Mass vaccination against coronavirus begins in Europe

On December 27, several European countries began mass vaccination against coronavirus at once. The authorities are using EU-approved Pfizer and BioNTech technology.

Now, certain categories of residents of Germany, France, Spain, Austria, Bulgaria, Czech Republic, Spain and Italy can receive the vaccine. For vaccination, the patient must express his consent, it will be free for everyone.

Most countries will be the first to administer the vaccine to the elderly – those over 80. Doctors will be the first to go to nursing homes and administer the vaccine to both residents and staff. The vaccine will then be given to social workers and physicians working in intensive care units and ambulances. The authorities of the countries also promise to identify several more “risk groups” that often encounter older people and can be dangerous for them.

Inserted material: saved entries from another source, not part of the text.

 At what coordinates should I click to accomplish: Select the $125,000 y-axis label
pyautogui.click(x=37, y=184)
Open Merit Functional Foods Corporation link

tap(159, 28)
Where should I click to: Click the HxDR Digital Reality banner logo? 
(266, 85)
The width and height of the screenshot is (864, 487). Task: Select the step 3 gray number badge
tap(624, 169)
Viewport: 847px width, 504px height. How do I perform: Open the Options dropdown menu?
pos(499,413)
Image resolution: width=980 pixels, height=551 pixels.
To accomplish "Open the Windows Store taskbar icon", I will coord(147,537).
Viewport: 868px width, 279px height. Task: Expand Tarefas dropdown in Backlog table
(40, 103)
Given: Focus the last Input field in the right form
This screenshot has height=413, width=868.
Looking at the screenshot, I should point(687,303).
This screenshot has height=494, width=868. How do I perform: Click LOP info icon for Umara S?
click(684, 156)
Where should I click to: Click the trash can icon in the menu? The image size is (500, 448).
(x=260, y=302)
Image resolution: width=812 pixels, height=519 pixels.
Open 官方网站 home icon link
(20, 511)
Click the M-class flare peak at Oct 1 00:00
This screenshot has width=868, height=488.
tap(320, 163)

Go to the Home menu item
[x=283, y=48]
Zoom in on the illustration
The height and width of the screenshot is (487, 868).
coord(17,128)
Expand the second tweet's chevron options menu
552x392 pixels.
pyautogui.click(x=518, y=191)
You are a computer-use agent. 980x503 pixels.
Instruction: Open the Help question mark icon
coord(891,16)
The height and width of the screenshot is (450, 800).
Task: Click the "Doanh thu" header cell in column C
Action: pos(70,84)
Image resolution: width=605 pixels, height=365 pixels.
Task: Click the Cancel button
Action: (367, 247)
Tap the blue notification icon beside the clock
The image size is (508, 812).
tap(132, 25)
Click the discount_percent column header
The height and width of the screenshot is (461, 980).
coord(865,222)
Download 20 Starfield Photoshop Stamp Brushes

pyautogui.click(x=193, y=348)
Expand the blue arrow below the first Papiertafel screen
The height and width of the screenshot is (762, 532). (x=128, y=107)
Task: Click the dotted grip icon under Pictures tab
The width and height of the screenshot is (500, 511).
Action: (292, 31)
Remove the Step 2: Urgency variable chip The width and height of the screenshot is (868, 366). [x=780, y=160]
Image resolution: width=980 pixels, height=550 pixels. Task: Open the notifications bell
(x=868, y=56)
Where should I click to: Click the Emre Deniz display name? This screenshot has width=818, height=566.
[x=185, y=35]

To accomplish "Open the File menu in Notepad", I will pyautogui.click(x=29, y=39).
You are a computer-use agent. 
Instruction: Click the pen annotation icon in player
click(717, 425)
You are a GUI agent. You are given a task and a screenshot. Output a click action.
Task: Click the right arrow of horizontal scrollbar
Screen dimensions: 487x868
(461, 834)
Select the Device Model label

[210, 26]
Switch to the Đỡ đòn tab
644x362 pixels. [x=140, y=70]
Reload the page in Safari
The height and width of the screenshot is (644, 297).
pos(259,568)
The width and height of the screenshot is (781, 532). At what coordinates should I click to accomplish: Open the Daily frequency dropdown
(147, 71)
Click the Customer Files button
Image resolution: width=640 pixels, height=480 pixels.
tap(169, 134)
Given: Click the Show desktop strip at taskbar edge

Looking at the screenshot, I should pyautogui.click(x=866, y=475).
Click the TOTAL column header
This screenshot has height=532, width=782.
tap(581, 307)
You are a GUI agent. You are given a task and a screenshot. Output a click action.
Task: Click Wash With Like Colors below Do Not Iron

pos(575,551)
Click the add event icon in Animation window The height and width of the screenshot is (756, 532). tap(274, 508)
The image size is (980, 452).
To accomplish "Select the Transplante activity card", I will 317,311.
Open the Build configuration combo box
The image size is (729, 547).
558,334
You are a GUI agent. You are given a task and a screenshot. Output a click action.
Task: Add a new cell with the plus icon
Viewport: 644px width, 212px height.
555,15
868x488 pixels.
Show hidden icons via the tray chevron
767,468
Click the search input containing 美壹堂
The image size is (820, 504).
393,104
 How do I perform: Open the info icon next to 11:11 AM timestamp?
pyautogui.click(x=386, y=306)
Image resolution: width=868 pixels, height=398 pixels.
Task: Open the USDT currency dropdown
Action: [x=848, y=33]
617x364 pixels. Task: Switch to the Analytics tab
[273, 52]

Further, the vaccine will be given to people 60-70 years old or carriers of chronic diseases that can be seriously affected by COVID-19. These include patients with kidney or liver disease or cancer.

Belgium, France, Germany, Italy, the Netherlands, Spain and Luxembourg and Switzerland will begin vaccinations in the near future. The authorities of these countries have entered into an agreement on a joint vaccination and strategy to combat the coronavirus. Countries promise to swiftly share information on the spread of the virus, vaccination progress and countering misinformation.

Earlier, the WHO said that the total number of people infected with COVID-19 for the entire time of the pandemic reached 80 million people. Of these, 45.4 million people recovered, and 1.76 million died. Most cases of coronavirus were found in the United States – 19 million people.